It struck me and prompted me to find the original source of Bertolt Brecht’s quote, which I managed through Brecht’s friend, Walter Benjamin. In his Understanding Brecht, (written in 1933-1939, first published in 1966), Benjamin devotes a section to Crude Thinking while discussing Brecht’s Threepenny Novel. The original quote from the novel is:

The chief thing is to learn to think bluntly. Blunt thinking is great thinking. Politics is the pursuit of business by unbusiness-like methods. (Brecht, p. 169)

Benjamin writes, quoting Brecht paraphrasing himself:

‘The most important thing is to learn to think crudely. Crude thinking is the thinking of great men.’

There are many people to whom a dialectician means a lover of subtleties. In this connection it is particularly useful when Brecht puts his finger on ‘crude thinking’ which produces dialectics as its opposite, contains it within itself, and has need of it. Crude thoughts belong to the household of dialectical thinking precisely because they represent nothing other than the application of theory to practice: its application to practice, not its dependence on practice. Action can, of course, be as subtle as thought. But a thought must be crude in order to come into its own in action. (Benjamin, Understanding Brecht, p. 81 – my emphasis)
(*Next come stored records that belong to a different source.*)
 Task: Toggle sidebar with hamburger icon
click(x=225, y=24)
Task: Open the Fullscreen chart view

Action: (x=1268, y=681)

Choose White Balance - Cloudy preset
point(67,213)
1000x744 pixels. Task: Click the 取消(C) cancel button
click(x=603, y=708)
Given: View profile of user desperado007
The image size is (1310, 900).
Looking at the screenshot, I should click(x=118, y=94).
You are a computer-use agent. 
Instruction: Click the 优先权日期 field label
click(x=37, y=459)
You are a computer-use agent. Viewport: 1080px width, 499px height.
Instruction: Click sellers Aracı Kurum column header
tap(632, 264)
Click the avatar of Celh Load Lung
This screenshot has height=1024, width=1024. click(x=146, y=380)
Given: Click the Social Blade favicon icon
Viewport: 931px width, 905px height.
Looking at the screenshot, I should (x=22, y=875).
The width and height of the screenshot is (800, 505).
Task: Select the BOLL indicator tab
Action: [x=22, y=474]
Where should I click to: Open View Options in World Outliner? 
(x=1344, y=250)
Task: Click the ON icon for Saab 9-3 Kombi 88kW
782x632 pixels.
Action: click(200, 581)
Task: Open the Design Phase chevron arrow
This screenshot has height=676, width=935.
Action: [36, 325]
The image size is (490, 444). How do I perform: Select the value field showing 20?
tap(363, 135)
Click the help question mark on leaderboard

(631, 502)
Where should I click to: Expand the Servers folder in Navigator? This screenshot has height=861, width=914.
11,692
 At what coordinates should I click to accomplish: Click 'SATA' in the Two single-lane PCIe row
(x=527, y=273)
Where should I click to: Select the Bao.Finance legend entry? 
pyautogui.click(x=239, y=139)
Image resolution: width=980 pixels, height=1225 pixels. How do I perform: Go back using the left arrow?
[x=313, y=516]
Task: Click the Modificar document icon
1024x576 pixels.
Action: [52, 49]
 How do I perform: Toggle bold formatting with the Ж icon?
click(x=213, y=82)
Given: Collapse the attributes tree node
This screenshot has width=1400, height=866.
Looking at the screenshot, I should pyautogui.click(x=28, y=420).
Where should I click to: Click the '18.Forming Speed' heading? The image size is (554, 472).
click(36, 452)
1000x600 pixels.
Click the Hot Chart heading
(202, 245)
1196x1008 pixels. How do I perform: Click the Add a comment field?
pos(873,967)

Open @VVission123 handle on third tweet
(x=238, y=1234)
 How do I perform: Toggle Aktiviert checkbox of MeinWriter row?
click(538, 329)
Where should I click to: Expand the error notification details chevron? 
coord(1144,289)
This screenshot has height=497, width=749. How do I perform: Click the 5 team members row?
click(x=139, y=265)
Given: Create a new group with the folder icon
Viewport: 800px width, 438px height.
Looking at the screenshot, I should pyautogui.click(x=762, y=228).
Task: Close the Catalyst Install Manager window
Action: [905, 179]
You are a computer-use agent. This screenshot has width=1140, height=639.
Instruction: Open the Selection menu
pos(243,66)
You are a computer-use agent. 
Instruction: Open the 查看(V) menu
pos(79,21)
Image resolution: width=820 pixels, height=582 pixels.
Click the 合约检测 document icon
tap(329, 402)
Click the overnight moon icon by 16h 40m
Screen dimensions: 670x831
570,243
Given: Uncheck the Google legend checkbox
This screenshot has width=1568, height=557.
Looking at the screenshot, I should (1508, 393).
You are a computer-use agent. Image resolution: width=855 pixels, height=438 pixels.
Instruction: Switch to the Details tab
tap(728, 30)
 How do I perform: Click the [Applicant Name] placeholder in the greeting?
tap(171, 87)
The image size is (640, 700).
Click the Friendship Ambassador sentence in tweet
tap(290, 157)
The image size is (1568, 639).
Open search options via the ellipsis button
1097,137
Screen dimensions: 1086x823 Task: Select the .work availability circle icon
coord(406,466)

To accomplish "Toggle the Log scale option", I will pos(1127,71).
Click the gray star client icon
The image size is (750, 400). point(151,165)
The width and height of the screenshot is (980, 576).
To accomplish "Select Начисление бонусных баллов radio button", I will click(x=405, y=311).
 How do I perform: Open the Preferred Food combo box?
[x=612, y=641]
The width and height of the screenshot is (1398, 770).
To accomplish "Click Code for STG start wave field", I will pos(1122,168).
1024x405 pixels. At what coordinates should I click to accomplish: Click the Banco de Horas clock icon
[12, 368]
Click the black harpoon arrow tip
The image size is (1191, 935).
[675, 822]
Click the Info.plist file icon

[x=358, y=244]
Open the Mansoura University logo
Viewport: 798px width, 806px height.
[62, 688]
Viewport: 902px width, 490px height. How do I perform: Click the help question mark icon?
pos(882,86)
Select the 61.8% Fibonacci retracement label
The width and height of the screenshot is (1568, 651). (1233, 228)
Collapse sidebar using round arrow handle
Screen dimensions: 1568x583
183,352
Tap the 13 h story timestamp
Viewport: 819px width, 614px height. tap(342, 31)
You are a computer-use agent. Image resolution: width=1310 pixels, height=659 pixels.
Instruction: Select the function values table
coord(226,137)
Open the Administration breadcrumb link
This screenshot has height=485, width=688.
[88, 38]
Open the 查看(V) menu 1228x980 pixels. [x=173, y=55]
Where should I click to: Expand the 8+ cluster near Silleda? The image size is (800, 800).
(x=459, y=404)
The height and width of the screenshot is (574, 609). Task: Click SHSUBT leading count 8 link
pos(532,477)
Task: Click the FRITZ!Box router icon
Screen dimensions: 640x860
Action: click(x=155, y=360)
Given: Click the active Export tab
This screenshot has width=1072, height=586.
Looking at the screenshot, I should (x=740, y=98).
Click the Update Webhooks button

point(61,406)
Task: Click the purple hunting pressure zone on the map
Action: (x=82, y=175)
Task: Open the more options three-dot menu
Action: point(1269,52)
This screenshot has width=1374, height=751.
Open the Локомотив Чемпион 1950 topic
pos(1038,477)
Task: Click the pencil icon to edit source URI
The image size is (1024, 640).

I was reminded of another quote, this time it was G.W. Bush’s senior advisor Karl Rove talking to journalist Ron Suskind:

We’re an empire now, and when we act, we create our own reality. And while you’re studying that reality – judiciously, as you will – we’ll act again, creating other new realities, which you can study too, and that’s how things will sort out. We’re history’s actors… and you, all of you, will be left to just study what we do.

— New York Times Magazine, Oct. 17, 2004

To use another famous quote, Shakespeare this time:

All the world’s a stage,
And all the men and women merely players…

Karl Rove’s “we” – history’s actors – no doubt include those G.W. Bush called “the crazies in the basement”: the neo-cons, who scripted, produced and staged the disasters that are Iraq and Afghanistan.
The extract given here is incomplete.